EXCERPT PROVIDED -
Fighting cancer one lap at a time: Relay for Life

Fighting cancer one lap at a time: Relay for Life

Monroe Stadium was illuminated with lights and bustling with activity on the night of April 12th as students, faculty and community members gathered for the annual Relay for Life event. From 6 p.m. to 2 a.m., participants gathered during an eight-hour journey filled with live music, student performances, food, games, club booths and raffles, all in support of the fight against cancer.

“When I was in middle school I lost my best friend, Dunnovan Healy, to leukemia, which was devastating,” Logistics Team Lead Leya Bustami said. “It was such a difficult time in my life and I knew once I learned about Relay [for Life] that I wanted to channel my hurt into an effort that could possibly help others who are experiencing the horrific impacts of cancer. If we can make others aware of how much cancer affects people they are close to in their community, I think we are achieving our goal beyond just raising funds.”

Relay for Life serves as a significant platform for communities to come together in the fight against cancer. Beyond the lively activities and recreation, participants engage in more solemn moments: walking laps around the track, sharing personal stories and fundraising. These efforts are all aimed at raising awareness and support for cancer research, treatment, and prevention.

“For me, I became involved without fully understanding what Relay was,” Student Council Executive President Rebecca Tang said. “I was honestly just looking for ways to grow my leadership experience. I chose to join the Luminaria Committee, and during that process, I had the honor of hearing individuals share about how cancer impacted them. It was so cool seeing the Luminaria bags lit up across the field as people reflected on their personal lives, and since each bag stood for someone impacted by cancer, it made the moment all the more special.”

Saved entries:
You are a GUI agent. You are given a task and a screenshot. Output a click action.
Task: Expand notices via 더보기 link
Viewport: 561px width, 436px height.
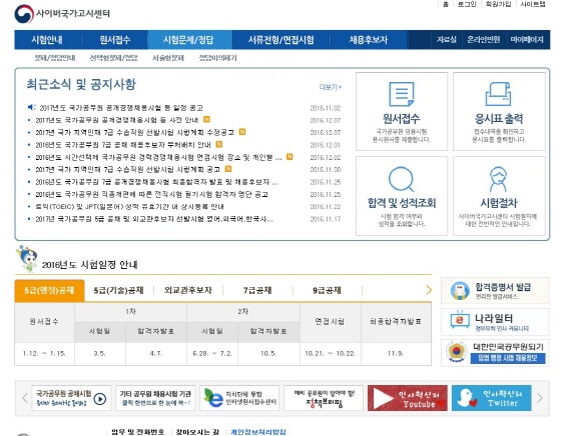pyautogui.click(x=330, y=87)
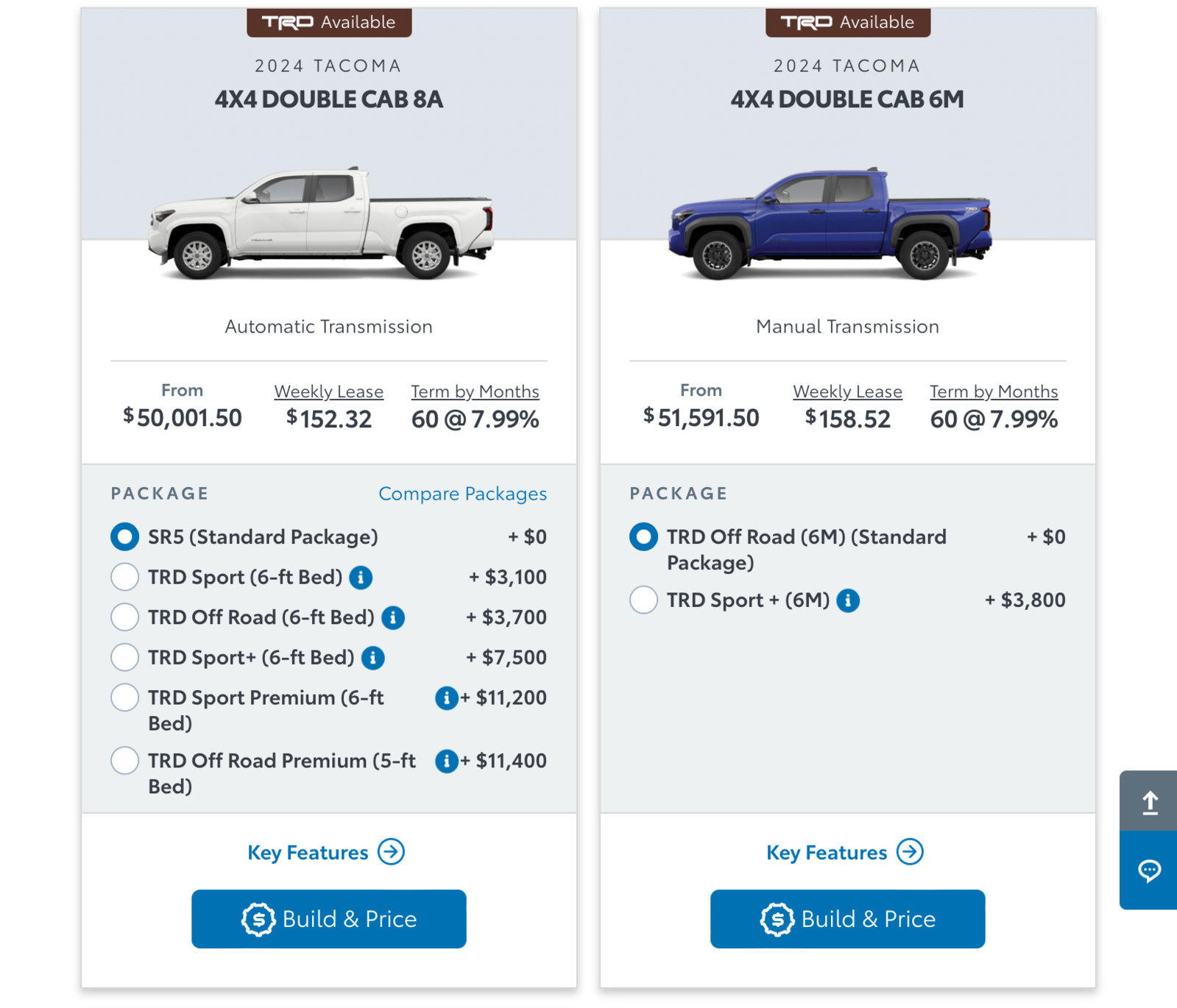Choose TRD Off Road Premium (5-ft Bed)
Screen dimensions: 1177x1008
point(125,760)
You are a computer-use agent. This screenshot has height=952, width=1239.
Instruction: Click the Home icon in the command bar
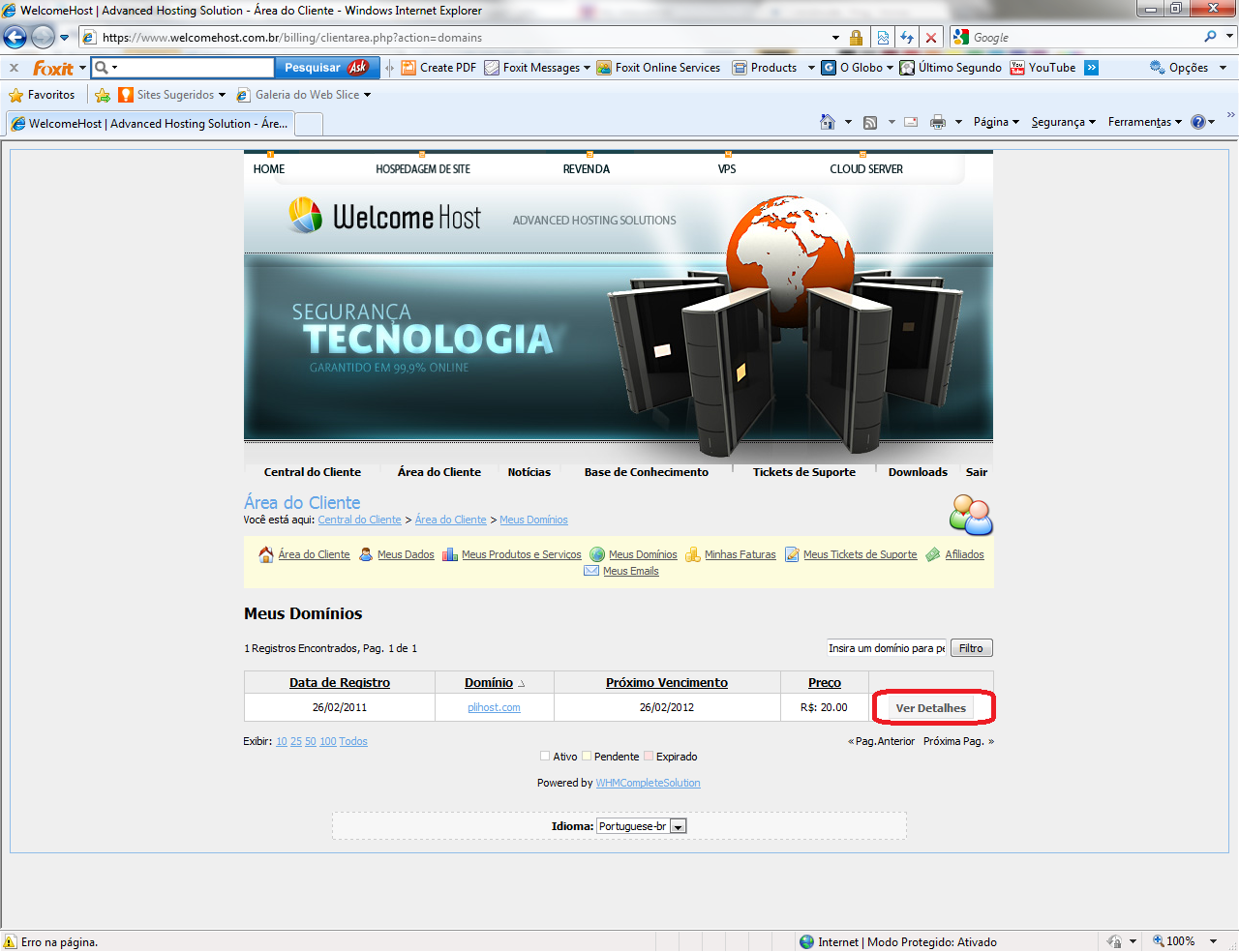[828, 122]
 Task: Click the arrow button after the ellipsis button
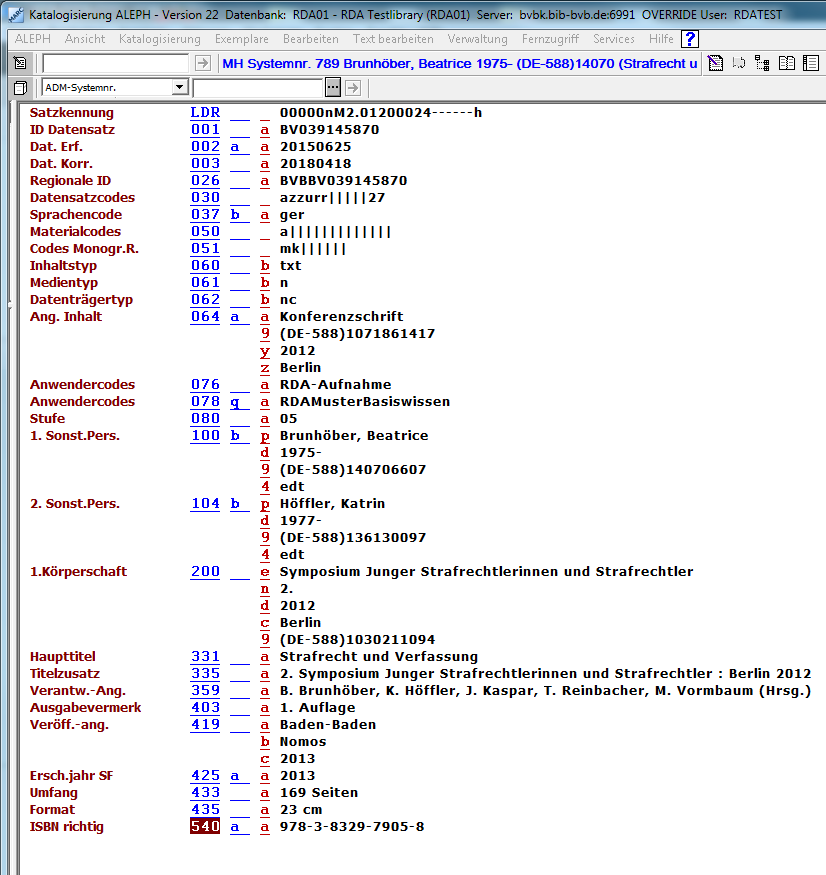[x=352, y=88]
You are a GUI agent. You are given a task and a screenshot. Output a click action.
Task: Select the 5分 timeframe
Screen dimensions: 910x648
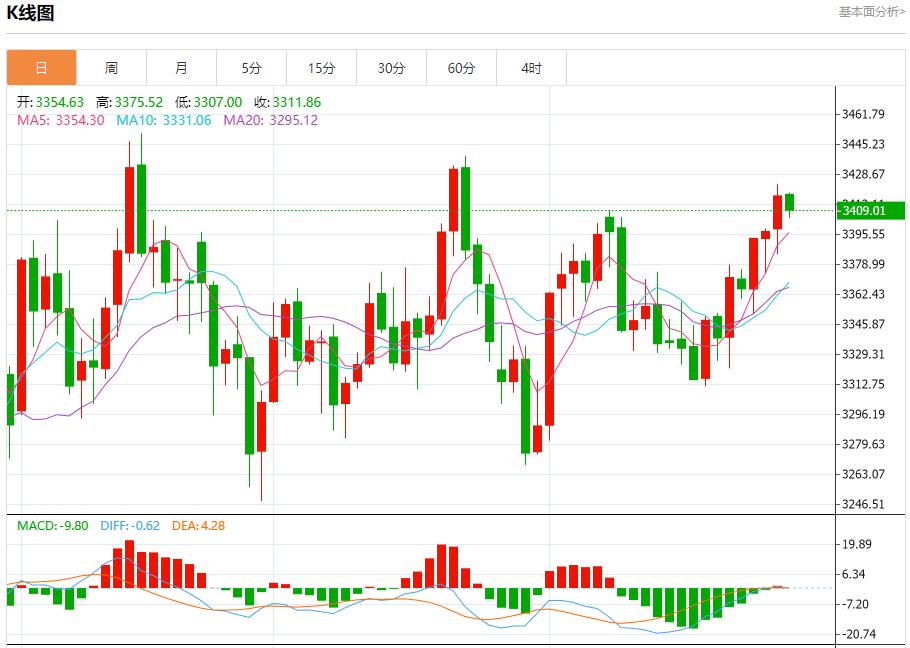[251, 67]
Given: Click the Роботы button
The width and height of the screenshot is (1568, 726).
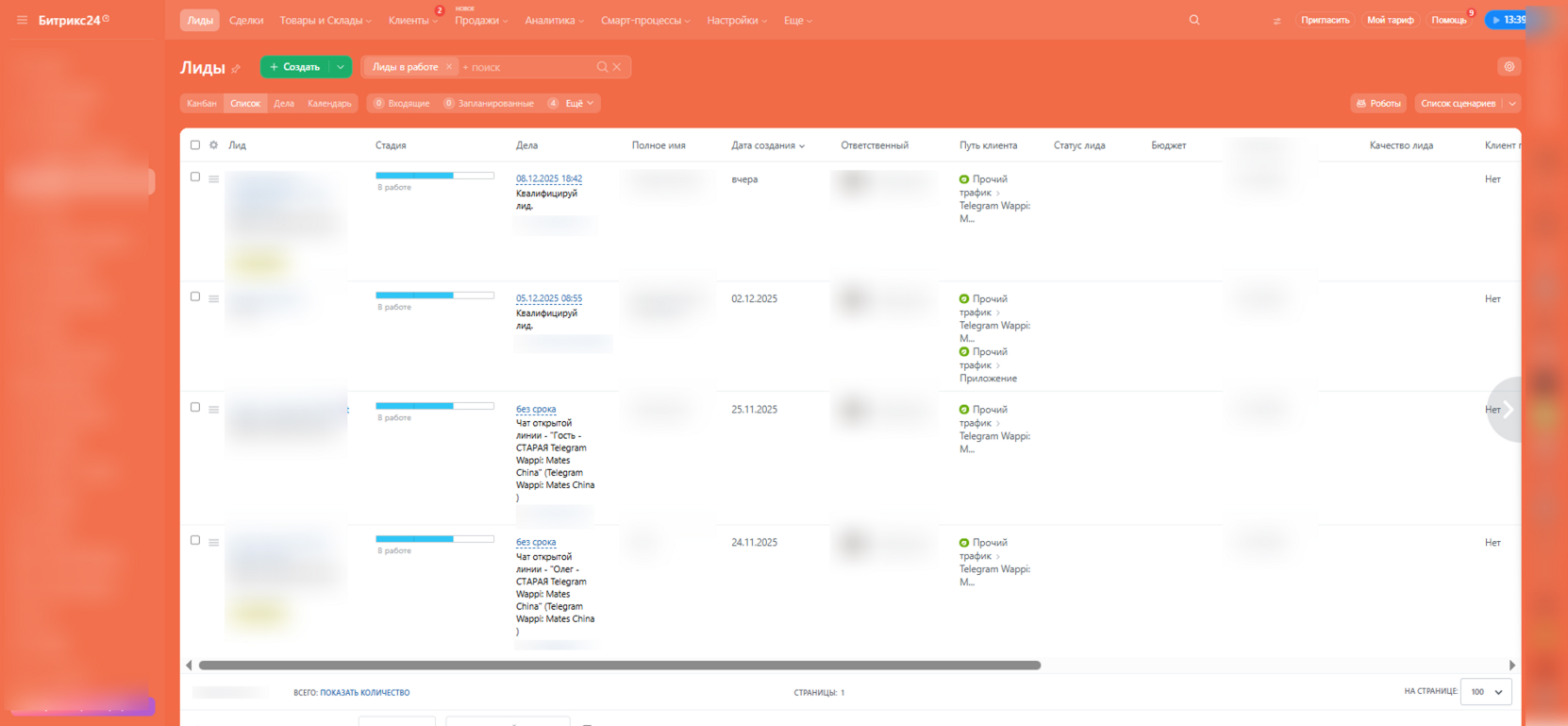Looking at the screenshot, I should (x=1378, y=104).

THE PROBLEM -
Answer these questions from the Relay for Life article:
1. In which stadium was the event held?
2. Between what hours did the event run?
3. Which committee did Rebecca Tang join?
You won't need the records for this.

ANSWER TO THE PROBLEM -
1. Monroe Stadium
2. From 6 p.m. to 2 a.m.
3. The Luminaria Committee